EXERCISE SET →
1. In the piece on IBM Think and Watson AIOps, what problems are attributed to the mix of vendor solutions that large companies have implemented over decades? List every one.
2. Answer these questions from the piece on IBM Think and Watson AIOps:
(a) In what format was IBM Think held this year?
(b) What was the most exciting iteration of Watson at Think called?
(c) What two shortcomings do IT organizations tend to have in funding and staff?
3. Continue the piece on IBM Think and Watson AIOps from the point where it ends.

IBM Think this year was virtual and while the speakers were well-rehearsed, the event length was just about right, I was again reminded that we still have a lot of learning to do to virtualize conferences effectively. One of the tools that could be used to do this is IBM’s Watson, which could help customize the content and make the presentations far more interactive and exciting at the massive scale IBM needs for this kind of event.
Watson is IBM’s near-term secret weapon, and at Think this year, the most exciting iteration of this platform was called AIOps. It reflects that IBM has finally started to apply this cutting-edge AI at scale platform to what CIOs care most about, running their shops. And the magic I think will be that once CIOs get more comfortable using Watson themselves, they will be more likely to deploy Watson in the other areas where it was already focused.
Let’s talk about Watson AIOps this week.
Virtually every large company CIO is a standing example of the Peter Principle, regardless of their skills and capabilities. Large companies have massive amounts of vendor and solution diversity implemented over decades that often interoperate poorly, if at all, and are relatively unreliable and increasingly difficult to diagnose and fix.
IT organizations tend to be underfunded and understaffed and must spend much of their time keeping their environment up and running and disappointing other executives, because they lack the free resources to make the progress that line executives are demanding.

RECORDED INFORMATION →
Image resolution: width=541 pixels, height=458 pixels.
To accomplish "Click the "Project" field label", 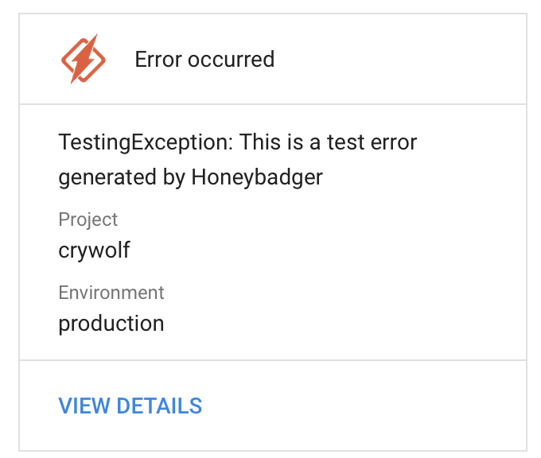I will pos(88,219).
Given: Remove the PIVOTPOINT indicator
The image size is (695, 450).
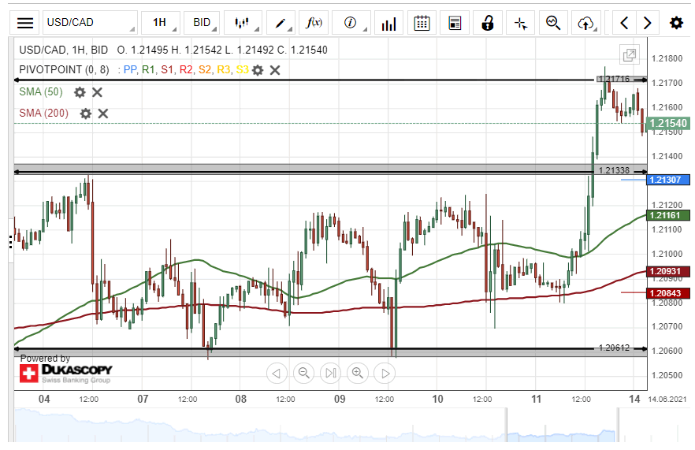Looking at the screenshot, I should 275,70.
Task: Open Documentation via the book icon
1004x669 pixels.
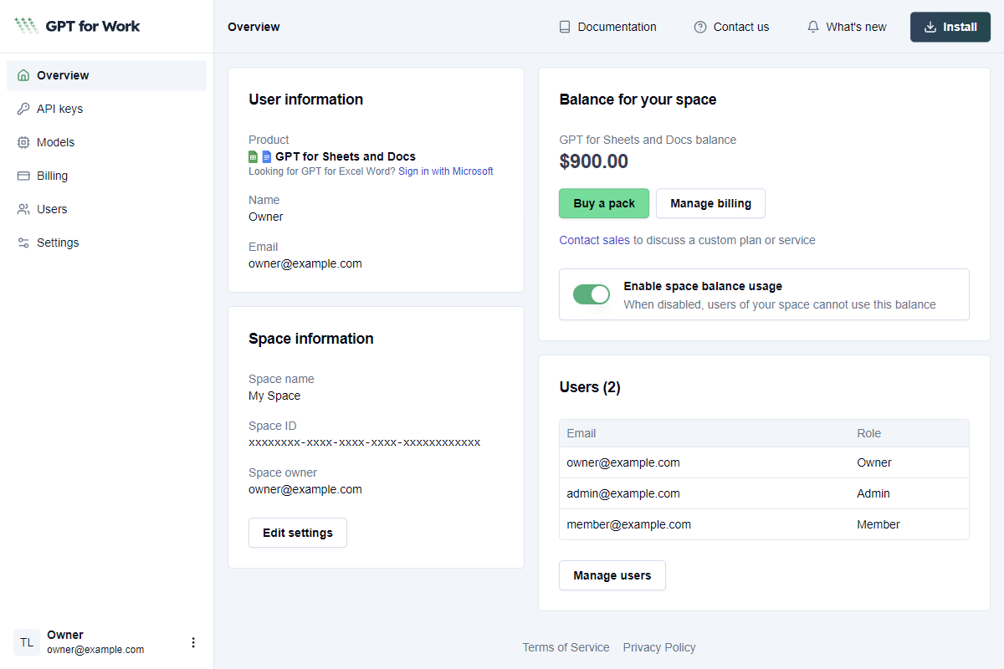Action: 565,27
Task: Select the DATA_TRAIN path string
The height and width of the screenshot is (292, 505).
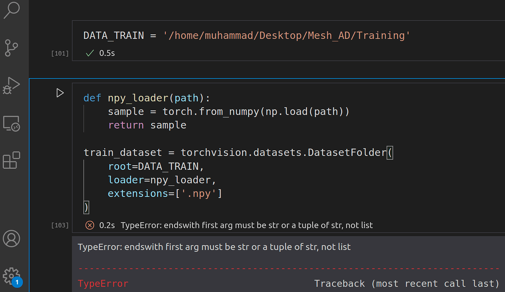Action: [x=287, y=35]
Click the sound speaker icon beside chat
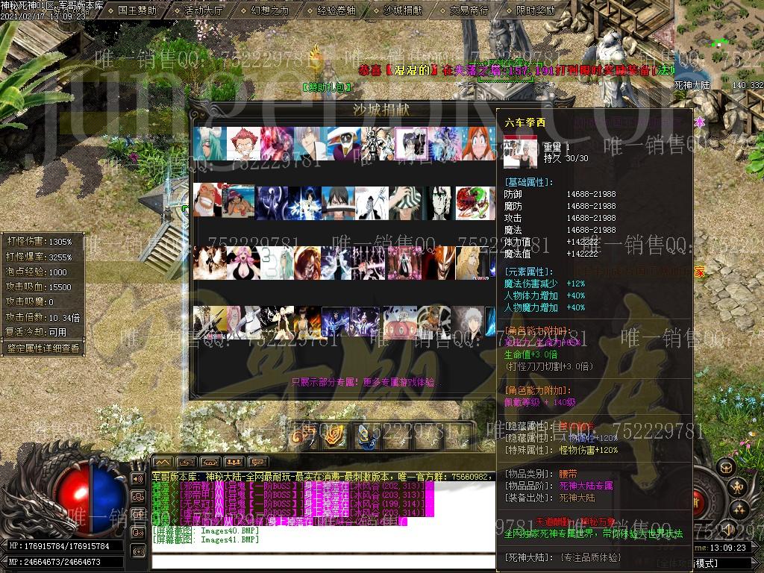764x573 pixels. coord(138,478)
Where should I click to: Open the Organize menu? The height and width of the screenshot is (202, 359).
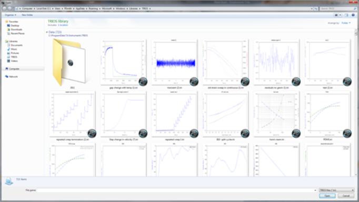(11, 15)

TASK-BY-TASK RESULTS →
1.
- They often interoperate poorly, if at all.
- They are relatively unreliable.
- They are increasingly difficult to diagnose and fix.

2.
(a) It was virtual.
(b) AIOps.
(c) They tend to be underfunded and understaffed.

3.
Technology, by its nature, is a force multiplier, and AI by design, particularly IBM’s AI, is mainly focused on increasing the capabilities of the people that use it. Much of the initial Watson work was focused on healthcare, finance, and defense (which we don’t talk about). But this left the very people needed to deploy it without the resources required to get the job done and no trust for AIs (particularly given the belief that most AI projects fail).
To advance AI in the enterprise, you need to free up IT resources to implement and train the solution, and it just made sense to apply AI to this IT problem as well. And when you use AI as a force multiplier for IT, you effectively apply that force multiplier to the entire company making this one of the most potentially powerful solutions IBM has ever brought to market.
IBM demonstrated how this would work using a web sales example (there is a similar demonstration here). You see, and I’m sure most of us have been through this, typically when a web site starts breaking you don’t get timely notice, it may take hours to days to diagnose the problem, and then hours or days more to craft and implement a solution.
What they showcased is that AIOps immediately will identify the problem, forensically determine what the cause of the problem is, and then automatically craft recommended solutions. So, you get a holistic problem report, which included collateral damage and impact on the business, recommendations on a fix, and links that help you implement the recommendations.
While this is currently implemented in Slack, future versions will use other collaborative tools. In an increasing number of cases, as the platform gains intelligence, it should also be able to implement some, if not all, the fixes.
At some future point, it might be able to operate autonomously and, even now, in many cases, it should be able to identify pending problems that customers and employees haven’t even seen yet, and as a result, may never see.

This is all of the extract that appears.